Mal-C5-N-bis(PEG2-C2-acid) is a versatile linker specifically designed for the formulation of antibody-drug conjugates (ADCs). This compound facilitates efficient conjugation through its maleimide functionality, ensuring stable attachment to thiol groups present on antibodies. Its unique PEG-based structure enhances solubility and biocompatibility, making it ideal for improving the pharmacokinetic properties of ADCs in various therapeutic research applications.

Ald-Ph-amido-PEG11-C2-NH2 is a non-cleavable 11-unit polyethylene glycol (PEG) linker designed for use in antibody-drug conjugate (ADC) synthesis. This versatile linker facilitates the stable attachment of cytotoxic agents to antibodies, enhancing the therapeutic efficacy of ADCs while minimizing systemic toxicity. Its design is optimized for applications in targeted cancer therapy research, allowing for precise drug delivery to malignant tissues.

LC-SMCC is a versatile ADC linker that facilitates the conjugation of drugs to antibodies, enabling the development of antibody-drug conjugates (ADCs). Its primary mechanism involves the formation of stable thioether bonds through the reaction with thiol groups on the antibody. This compound is crucial for enhancing targeted delivery and efficacy of therapeutic agents while minimizing systemic toxicity, making it an essential tool in cancer research and drug development.

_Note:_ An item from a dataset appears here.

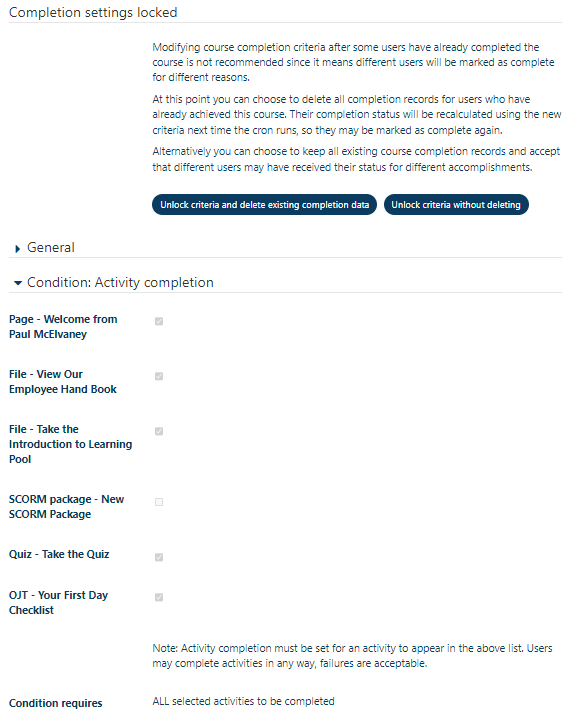Image resolution: width=576 pixels, height=714 pixels.
Task: Click Unlock criteria without deleting button
Action: click(456, 204)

MC(C5)-Val-Cit is a cleavable linker designed for use in the synthesis of antibody-drug conjugates (ADCs). It facilitates the selective release of cytotoxic agents upon internalization, ensuring targeted delivery to tumor cells. This linker is particularly valuable for researchers developing ADCs to enhance therapeutic efficacy while minimizing off-target effects.

GDP-L-Fuc-PEG4-BCN is a cleavable linker designed for use in antibody-drug conjugates (ADCs). This linker facilitates the efficient conjugation of antibodies with cytotoxic drugs, enhancing targeted delivery to tumor cells. Its incorporation allows for controlled release of therapeutic agents upon internalization, making it suitable for cancer research and the development of innovative ADC therapeutics.

Aloc-D-Ala-Phe-Lys(Aloc)-PAB-PNP is a cleavable linker specifically designed for antibody-drug conjugate (ADC) synthesis. This compound facilitates the targeted delivery of cytotoxic agents by covalently attaching them to antibodies, ensuring selective action on tumor cells. Its unique structure allows for controlled release of the drug in the target environment, making it a key component in ADC development and research applications focused on cancer therapeutics.

1,6-Bis(mesyloxy)hexane is a cleavable linker designed for use in the synthesis of antibody-drug conjugates (ADCs). It facilitates the precise attachment of therapeutic agents to antibodies, enhancing targeted delivery in cancer therapy. Its design allows for effective cleavage in the target environment, thus promoting the selective release of cytotoxic drugs and improving therapeutic efficacy in research applications.

Tup hydrochloride is a cleavable linker for antibody-drug conjugates (ADCs). It facilitates the selective release of cytotoxic agents in targeted therapy, enhancing therapeutic efficacy by ensuring the release of the drug in the vicinity of the target cells. This compound is particularly useful in the development and optimization of ADCs for cancer treatment research.